Pradumn Kumar and Upasana Dugal [2] proposed an algorithm using Tensorflow based on Advanced Convolutional Neural Networks for identification of plants. This research paper motivated us to use Convolutional Neural Networks for identification of American Sign Language symbols. Specially using CNN is a very trending procedure for Deep learning in computer point of view. ImageNet have produced a lot of expectation by giving exciting results. Here CNN takes the most challenging task for identification of plants by using their complete picture or any parts of that plants while others tackles one by one process like firstly they take any specific organisms (flowers, leaves and bark etc.) then whole picture of organisms. In CNN there are some limitations like it is not better with very large sets of images or lack of explanatory power. So Advanced CNN will replace CNN because in Advanced CNN is small in size as compare to CNN for recognizing images. Here large models can be easily scale up and these models are small enough to train fast, by this we will get out new ideas and have a good chance for experiment on other methods also. The architecture of Advanced CNN is multi-layer consisting of alternate use of Convolution layers and nonlinearities. All these layers are followed by fully connected layers leading into a softmax classifier. This model gives a good accuracy results with in few time when we run on a GPU.
[3] presents a comprehensive review of deep learning and develops a categorization scheme to analyze the existing deep learning literature. It divides the deep learning algorithms into four categories according to the basic model they derived from: Convolutional Neural Networks, Restricted Boltzmann Machines, Autoencoder and Sparse Coding. The state-of-the-art approaches of the four classes are discussed and analyzed in detail. For the applications in the computer vision domain, the paper mainly reports the advancements of CNN based schemes, as it is the most extensively utilized and most suitable for images. Most notably, some recent articles have reported inspiring advances showing that some CNNbased algorithms have already exceeded the accuracy of human raters.Despite the promising results reported so far, there is significant room for further advances. For example, the underlying theoretical foundation does not yet explain under what conditions they will perform well or outperform other approaches, and how to determine the optimal structure for a certain task. This paper describes these challenges and summarizes the new trends in designing and training deep neural networks, along with several directions that may be further explored in the future.
Convolution neural network has long been used in the field of digital image processing and speech recognition, and has achieved great success. Before the convolutional neural network was proposed, both image processing and speech recognition were done by traditional machine learning algorithms. Although great results were achieved, it was difficult to make further breakthroughs, so CNN came into being. Currently, CNN for image processing and speech recognition are relatively mature.
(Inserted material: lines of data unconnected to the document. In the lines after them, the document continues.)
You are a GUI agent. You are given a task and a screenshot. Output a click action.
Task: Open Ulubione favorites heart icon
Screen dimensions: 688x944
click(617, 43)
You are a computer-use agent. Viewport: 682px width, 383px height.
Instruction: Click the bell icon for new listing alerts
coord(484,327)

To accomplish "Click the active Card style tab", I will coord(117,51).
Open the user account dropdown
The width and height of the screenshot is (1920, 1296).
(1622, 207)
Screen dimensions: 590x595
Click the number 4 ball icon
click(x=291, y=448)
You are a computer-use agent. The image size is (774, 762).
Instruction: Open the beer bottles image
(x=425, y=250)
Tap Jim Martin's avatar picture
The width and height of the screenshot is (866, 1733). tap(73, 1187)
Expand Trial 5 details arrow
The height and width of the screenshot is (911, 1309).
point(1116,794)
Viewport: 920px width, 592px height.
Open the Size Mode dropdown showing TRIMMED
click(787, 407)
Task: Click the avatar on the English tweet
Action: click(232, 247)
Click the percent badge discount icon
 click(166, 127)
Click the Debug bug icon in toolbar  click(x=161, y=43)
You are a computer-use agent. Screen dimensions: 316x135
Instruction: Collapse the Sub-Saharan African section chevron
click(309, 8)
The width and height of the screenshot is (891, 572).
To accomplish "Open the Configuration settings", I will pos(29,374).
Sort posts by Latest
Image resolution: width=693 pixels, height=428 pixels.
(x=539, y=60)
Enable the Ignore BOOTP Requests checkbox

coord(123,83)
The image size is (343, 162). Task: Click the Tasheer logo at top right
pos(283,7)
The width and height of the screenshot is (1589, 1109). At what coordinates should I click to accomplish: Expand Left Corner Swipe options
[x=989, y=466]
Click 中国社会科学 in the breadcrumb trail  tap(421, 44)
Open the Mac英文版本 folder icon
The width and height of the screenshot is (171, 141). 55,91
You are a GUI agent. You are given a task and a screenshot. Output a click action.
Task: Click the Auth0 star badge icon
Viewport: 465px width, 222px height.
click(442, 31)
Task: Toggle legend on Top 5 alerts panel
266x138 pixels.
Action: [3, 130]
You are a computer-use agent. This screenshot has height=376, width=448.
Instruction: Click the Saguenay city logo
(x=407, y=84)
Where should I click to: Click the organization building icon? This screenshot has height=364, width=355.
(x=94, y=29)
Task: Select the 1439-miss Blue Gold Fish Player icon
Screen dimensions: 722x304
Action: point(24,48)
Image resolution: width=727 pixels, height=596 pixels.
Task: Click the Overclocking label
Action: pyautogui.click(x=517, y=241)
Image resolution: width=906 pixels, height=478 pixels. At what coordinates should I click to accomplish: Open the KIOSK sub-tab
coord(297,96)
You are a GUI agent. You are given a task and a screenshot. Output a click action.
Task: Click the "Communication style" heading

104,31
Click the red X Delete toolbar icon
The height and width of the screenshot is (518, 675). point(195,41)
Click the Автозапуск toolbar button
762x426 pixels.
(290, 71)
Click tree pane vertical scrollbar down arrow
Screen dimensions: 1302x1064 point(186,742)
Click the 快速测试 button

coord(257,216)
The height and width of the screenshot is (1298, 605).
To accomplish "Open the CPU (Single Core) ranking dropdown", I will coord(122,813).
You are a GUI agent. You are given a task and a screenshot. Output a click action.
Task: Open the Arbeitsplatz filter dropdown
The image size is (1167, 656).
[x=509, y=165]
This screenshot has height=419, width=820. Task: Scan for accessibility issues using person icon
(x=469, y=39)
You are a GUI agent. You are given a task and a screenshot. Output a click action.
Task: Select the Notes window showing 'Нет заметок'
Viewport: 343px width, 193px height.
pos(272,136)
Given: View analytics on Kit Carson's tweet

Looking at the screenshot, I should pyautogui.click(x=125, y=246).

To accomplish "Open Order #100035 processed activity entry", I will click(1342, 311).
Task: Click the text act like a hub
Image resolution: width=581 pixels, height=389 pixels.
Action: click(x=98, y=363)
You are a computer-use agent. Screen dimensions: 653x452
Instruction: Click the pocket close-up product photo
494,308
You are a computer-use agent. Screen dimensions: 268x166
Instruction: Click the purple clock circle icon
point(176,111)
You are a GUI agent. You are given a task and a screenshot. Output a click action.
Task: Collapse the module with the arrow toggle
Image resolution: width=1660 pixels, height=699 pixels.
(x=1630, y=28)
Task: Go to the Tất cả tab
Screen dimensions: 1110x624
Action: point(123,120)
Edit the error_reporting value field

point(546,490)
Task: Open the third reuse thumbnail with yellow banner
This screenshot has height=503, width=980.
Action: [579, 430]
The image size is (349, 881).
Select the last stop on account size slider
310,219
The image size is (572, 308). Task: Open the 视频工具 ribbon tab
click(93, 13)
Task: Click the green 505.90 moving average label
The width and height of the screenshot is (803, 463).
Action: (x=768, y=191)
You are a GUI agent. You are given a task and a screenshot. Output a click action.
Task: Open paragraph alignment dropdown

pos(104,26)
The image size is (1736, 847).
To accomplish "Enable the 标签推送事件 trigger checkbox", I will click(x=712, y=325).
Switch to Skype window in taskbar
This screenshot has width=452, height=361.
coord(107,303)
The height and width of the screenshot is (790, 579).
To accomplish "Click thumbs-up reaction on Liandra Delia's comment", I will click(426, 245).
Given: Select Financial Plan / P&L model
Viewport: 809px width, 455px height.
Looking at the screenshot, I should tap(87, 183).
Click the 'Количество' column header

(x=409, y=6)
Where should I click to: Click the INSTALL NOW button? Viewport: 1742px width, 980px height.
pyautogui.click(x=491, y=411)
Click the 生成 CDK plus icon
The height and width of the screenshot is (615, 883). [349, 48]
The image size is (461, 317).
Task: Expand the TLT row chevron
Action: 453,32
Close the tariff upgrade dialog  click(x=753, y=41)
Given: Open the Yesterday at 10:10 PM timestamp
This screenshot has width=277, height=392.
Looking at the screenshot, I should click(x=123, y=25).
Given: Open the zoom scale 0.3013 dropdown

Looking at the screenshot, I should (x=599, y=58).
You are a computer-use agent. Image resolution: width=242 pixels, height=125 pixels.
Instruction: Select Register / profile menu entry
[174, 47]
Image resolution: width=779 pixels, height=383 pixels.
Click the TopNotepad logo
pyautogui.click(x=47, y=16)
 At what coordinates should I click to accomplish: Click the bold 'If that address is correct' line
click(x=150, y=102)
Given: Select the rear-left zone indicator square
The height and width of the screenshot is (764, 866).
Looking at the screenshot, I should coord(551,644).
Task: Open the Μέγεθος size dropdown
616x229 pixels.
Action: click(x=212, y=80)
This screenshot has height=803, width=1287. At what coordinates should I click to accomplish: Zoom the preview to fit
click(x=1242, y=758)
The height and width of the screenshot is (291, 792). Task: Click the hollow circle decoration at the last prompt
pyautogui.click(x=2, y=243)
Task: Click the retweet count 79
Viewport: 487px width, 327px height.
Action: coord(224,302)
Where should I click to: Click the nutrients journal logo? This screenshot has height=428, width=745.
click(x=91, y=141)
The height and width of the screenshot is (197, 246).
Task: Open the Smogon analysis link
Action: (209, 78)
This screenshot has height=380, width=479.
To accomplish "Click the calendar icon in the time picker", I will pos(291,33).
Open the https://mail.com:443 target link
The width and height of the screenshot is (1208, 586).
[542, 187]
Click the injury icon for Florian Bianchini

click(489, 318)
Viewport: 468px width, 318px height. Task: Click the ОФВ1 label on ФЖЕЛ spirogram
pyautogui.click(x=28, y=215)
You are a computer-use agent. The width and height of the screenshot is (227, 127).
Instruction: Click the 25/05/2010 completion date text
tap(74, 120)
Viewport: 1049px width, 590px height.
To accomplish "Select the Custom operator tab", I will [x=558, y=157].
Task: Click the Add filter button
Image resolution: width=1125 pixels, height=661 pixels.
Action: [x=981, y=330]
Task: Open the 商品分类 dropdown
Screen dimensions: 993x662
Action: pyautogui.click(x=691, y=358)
Both the theoretical research and the industrial application have been very successful, which has promoted CNN's leap-forward development. CNN's success of image processing and speech recognition has stimulated its research frenzy in natural language processing. The current CNN to handle natural language has been widely used, although some achievements have been made, the current effect is not very good. The purpose of [4] is to give a clearer explanation of the structure of CNN. At the same time, give a brief summary and prospect of current CNN research in image processing, speech recognition and natural language processing.
Results observed in the comparative study with other traditional methods suggest that CNN gives better accuracy and boosts the performance of the system due to unique features like shared weights and local connectivity.
CNN is better than other deep learning methods in applications pertaining to computer vision and natural language processing because it mitigates most of the traditional problems.
To reduce the problem of overfitting, we used the Dropout Technique as suggested in [5]. Dropout is a technique for improving neural networks by reducing overfitting. Standard backpropagation learning builds up brittle co-adaptations that work for the training data but do not generalize to unseen data. Random dropout breaks up these coadaptations by making the presence of any particular hidden unit unreliable. This technique was found to improve the performance of neural nets in a wide variety of application domains including object classification, digit recognition, speech recognition, document classification and analysis of computational biology data. This suggests that dropout is a general technique and is not specific to any domain. Dropout considerably improved the performance of standard neural nets on other data sets as well. This idea can be extended to Restricted Boltzmann Machines and other graphical models. The central idea of dropout is to take a large model that overfits easily and repeatedly sample and train smaller sub-models from it.
Ankit Ojha, Ayush Pandey, Shubham Maurya, Abhishek Thakur and Dr. Dayananda P in [6] developed a finger spelling sign language translator is obtained which has an accuracy of 95%. They created a desktop application that uses a computer’s webcam to capture a person signing gestures for ASL, and translate it into corresponding text and speech in real time. The translated sign language gesture will be acquired in text which is farther converted into audio. In this manner they are implementing a finger spelling sign language translator. To enable the detection of gestures, they used Convolutional neural network (CNN). This research paper provided us insight about the base model for our project.
In the following paper [7], Support Vector Machine (SVM) was used as the machine learning method. They proposed a recognition method of fingerspellings in Japanese sign language, which uses classification tree based on pattern recognition and machine learning. Fingerspellings of Japanese sign language are based on American alphabets, and some are added according to Japanese Character, gestures, numbers, and meanings. They constructed a classfication tree for easily recognized fingerspellings and also used machine learning for dificultly recognized ones. They achieved an accuracy of 86% using this model.
Representing high-volume and high-order data is an essential problem, especially in machine learning field. The [8] research paper developed a model using Linear discriminant analysis (LDA). The classical LDA, however, demands that input data should be represented by vector. Such a constraint is a significant drawback to express complex data. In this paper, they have proposed a convolutional 2D-LDA method for nonlinear dimensionality reduction. The difficult problem of optimization is solved by a clever equivalence of two objective functions. The proposed method employs a two stage end-to-end CNN to realize dimensionality reduction. Effectiveness of such structure has been proved with two different networks. The convolutional 2D LDA method out- performs the classical LDA in all experiment settings.
Another method is a hardware based controller gesture recognition system that extracts hand gestures using Flex sensors [9] for sensing the hand movements using a glove. The sensor glove design along with the tactile sensor helps in reducing the ambiguity in gestures and shows improved accuracy. The output from the microcontroller is the recognized text which is fed as input to the speech synthesizer. Arduino microcontroller processes the data for each particular gesture made. The system is trained for different voltage values for each letter. However, this method is not very economical and requires high maintenance from time to time.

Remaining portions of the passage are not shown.